Les flux institutionnels vers les actions chinoises ont résisté, même si le sentiment plus général sur l’Asie a été pénalisé par des sorties de capitaux de Corée du Sud et de Taïwan. Les actions chinoises reculent de 15 % à 16 % depuis le début de l’année, et les pertes sur les positions existantes ont plus que compensé la valeur des achats récents. L’exposition se situe au huitième centile de sa fourchette 2026, bien que cette fourchette ait été inhabituellement étroite : les positions ont évolué cette année entre environ +10 % et +18 % au-dessus de la moyenne mobile sur 12 mois, ce qui suggère un repli modéré depuis des niveaux élevés plutôt qu’une véritable sous-pondération.
La correction a coïncidé avec une baisse plus marquée des principaux ETF chinois, qui se situent à près de 20 % sous leurs plus hauts annuels et à plus de 12 % sous leur moyenne mobile à 200 jours, un seuil souvent associé à des conditions de survente. Les valorisations restent faibles en comparaison, avec la Bourse de Shanghai sur un PER glissant de 17,6x, tandis que l’indice Hang Kong China Enterprises s’établit à 11,3x. L’allocation transfrontalière a continué de progresser, soutenue par des valorisations plus attractives, des données d’exportations plus fermes et la perspective d’un soutien supplémentaire des politiques publiques.
Schémas d’achats institutionnels et dynamique de marché
Nous observons une déconnexion nette entre la mauvaise performance des indices actions chinois et la persistance des achats des investisseurs institutionnels. Bien que l’indice Hang Kong China Enterprises soit en marché baissier, les grands fonds considèrent cette faiblesse comme une opportunité d’achat. Cela suggère qu’un plancher potentiel est en train de se construire, porté par des capitaux de long terme capables de regarder au-delà du pessimisme actuel.
Cette logique d’achat sur repli est alimentée par de nouveaux signaux de politique économique et des données macroéconomiques solides. La récente baisse de 15 points de base du taux préférentiel de prêt à un an (LPR) par la Banque populaire de Chine, plus tôt ce mois-ci, a renforcé les anticipations de soutien des autorités. Par ailleurs, l’Administration générale des douanes a annoncé une hausse des exportations de 5,8 % sur un an en mai 2026, confirmant une résilience qui attire ces capitaux.

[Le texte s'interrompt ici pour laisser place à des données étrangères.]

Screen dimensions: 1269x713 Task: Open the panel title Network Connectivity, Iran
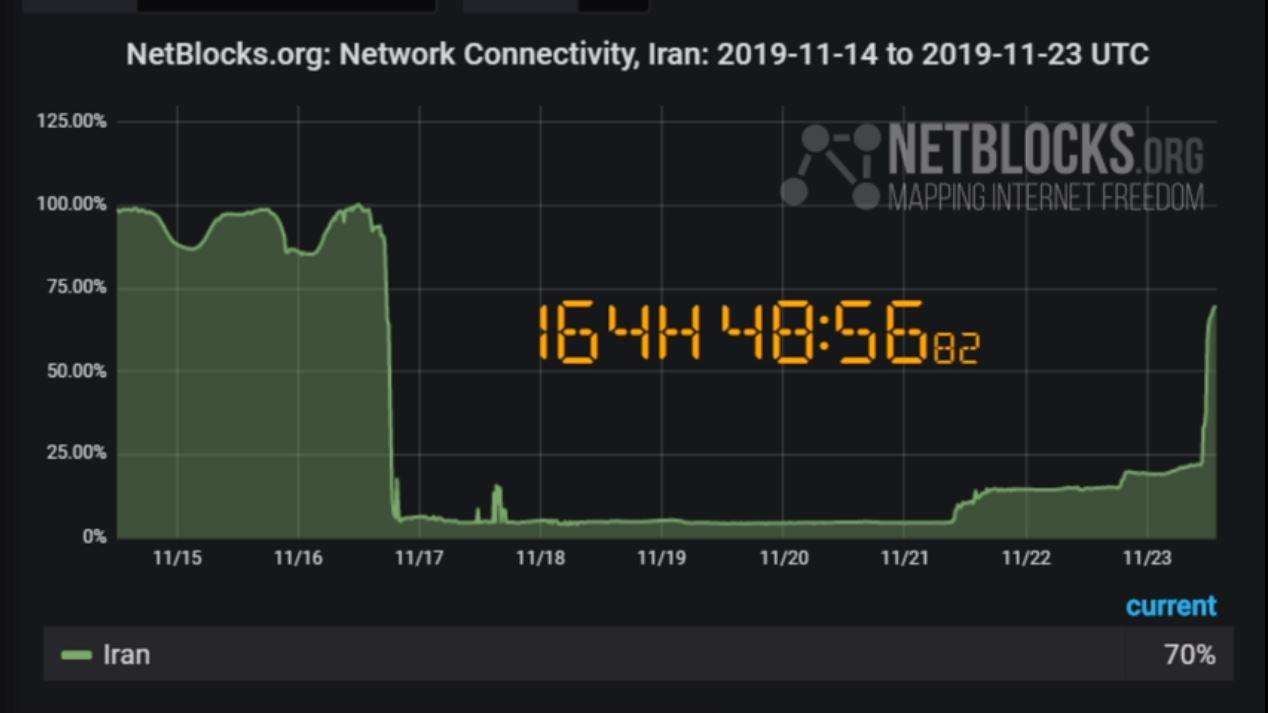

Les valorisations constituent un argument convaincant, l’HSCEI se traitant sur un PER de seulement 11,5x. C’est une décote marquée par rapport à des marchés comme les États-Unis, où le PER glissant du S&P 500 dépasse désormais 28x. La baisse des cours en Chine paraît largement supérieure à toute dégradation des fondamentaux, ce qui rend le point d’entrée attractif.
Implications et opportunités sur le marché des dérivés
Pour nous, sur le marché des dérivés, cela ouvre des opportunités de vente de protection à la baisse, dans la mesure où les achats institutionnels pourraient limiter l’ampleur d’un nouveau repli. La volatilité implicite des options sur les principaux ETF chinois, comme le FXI, a reflué depuis son pic du mois dernier mais reste élevée, offrant des primes attractives aux vendeurs de puts. Nous y voyons un environnement favorable aux stratégies qui profitent d’une évolution en range ou d’une reprise graduelle.
Nous considérons donc la vente de puts cash-secured ou la mise en place de spreads de puts haussiers sur des ETF majeurs comme le FXI comme une stratégie pertinente dans les prochaines semaines. Cette approche permet d’encaisser une prime tout en construisant une position haussière à des niveaux encore inférieurs aux cours actuels déjà en situation de survente. Historiquement, ces périodes de divergence entre flux institutionnels et sentiment des particuliers ont souvent précédé un retournement de marché.